* Dataset excerpts *
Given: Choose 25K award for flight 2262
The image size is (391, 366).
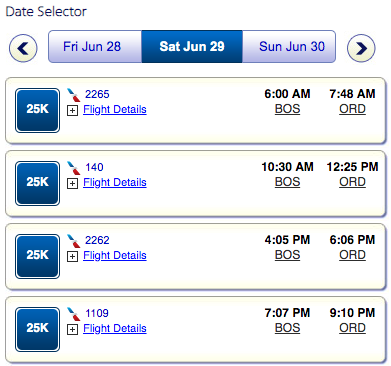Looking at the screenshot, I should (x=37, y=256).
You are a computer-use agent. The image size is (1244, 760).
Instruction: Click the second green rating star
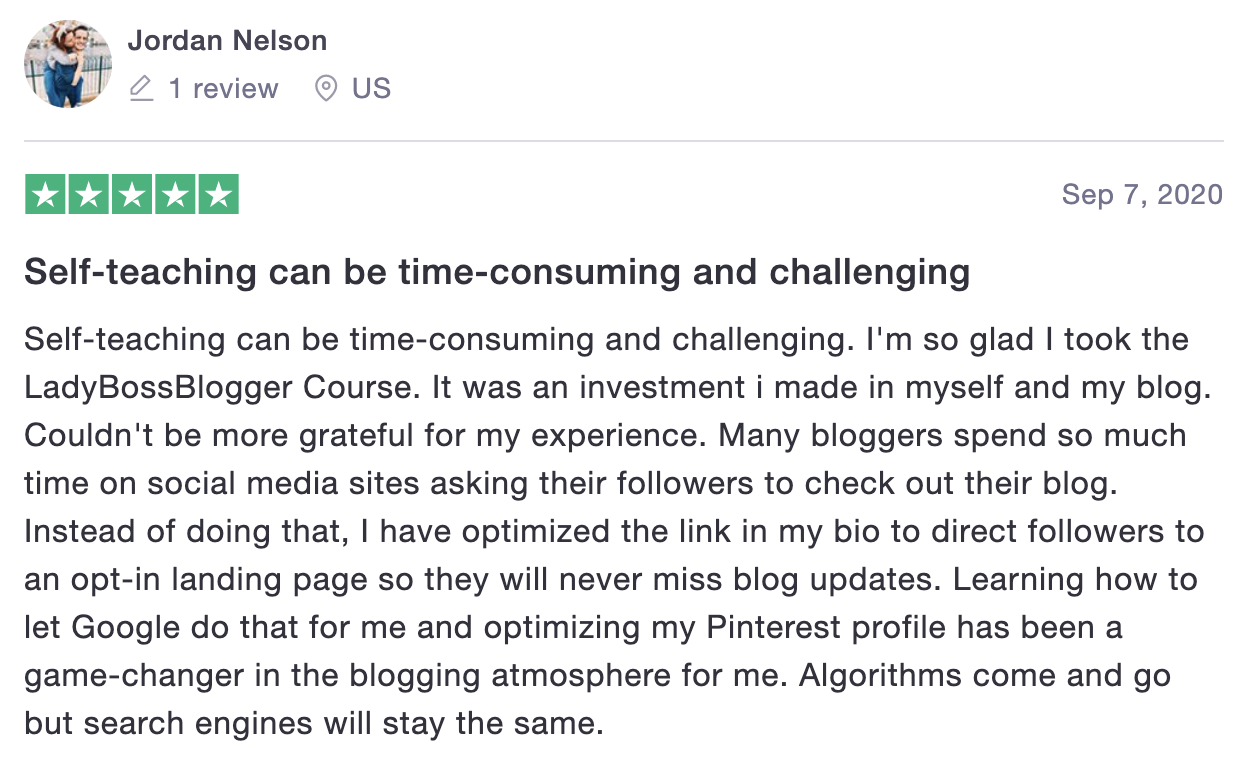(88, 194)
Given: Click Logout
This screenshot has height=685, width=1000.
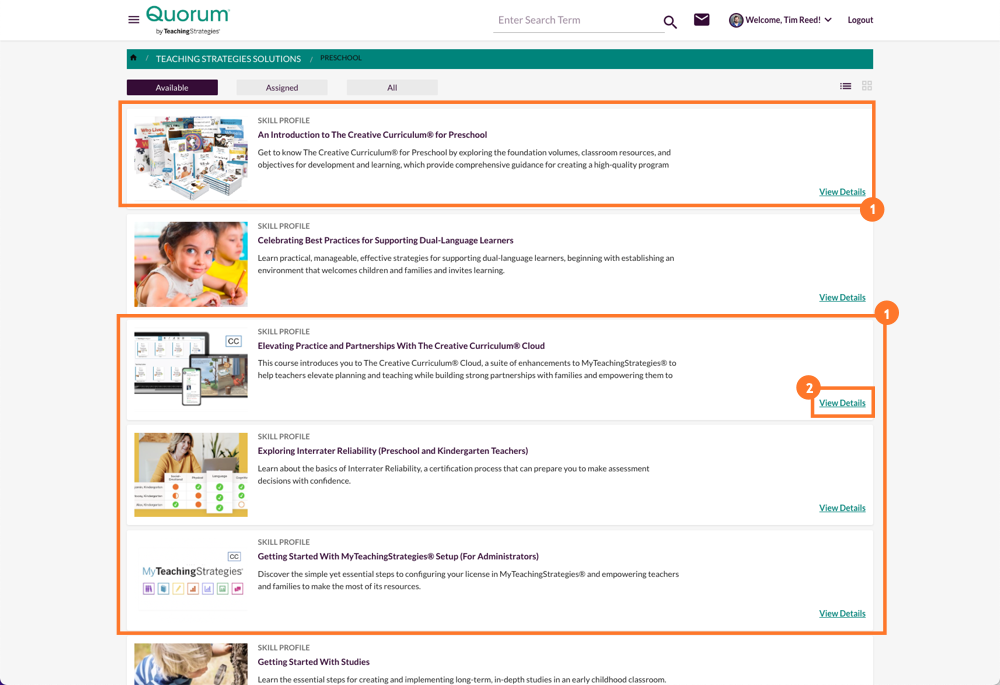Looking at the screenshot, I should point(860,19).
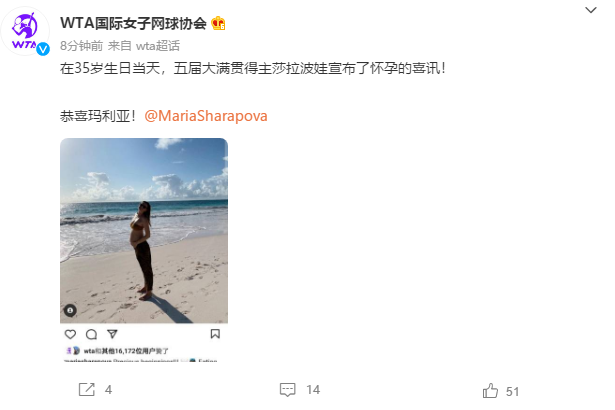The height and width of the screenshot is (410, 615).
Task: Open the wta超话 source link
Action: coord(158,46)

* Problem description *
Each line above that holds the string "Given" should be copied and shown.

* Output of the task *
Given: Choose 25K award for flight 2262
Given: Click Logout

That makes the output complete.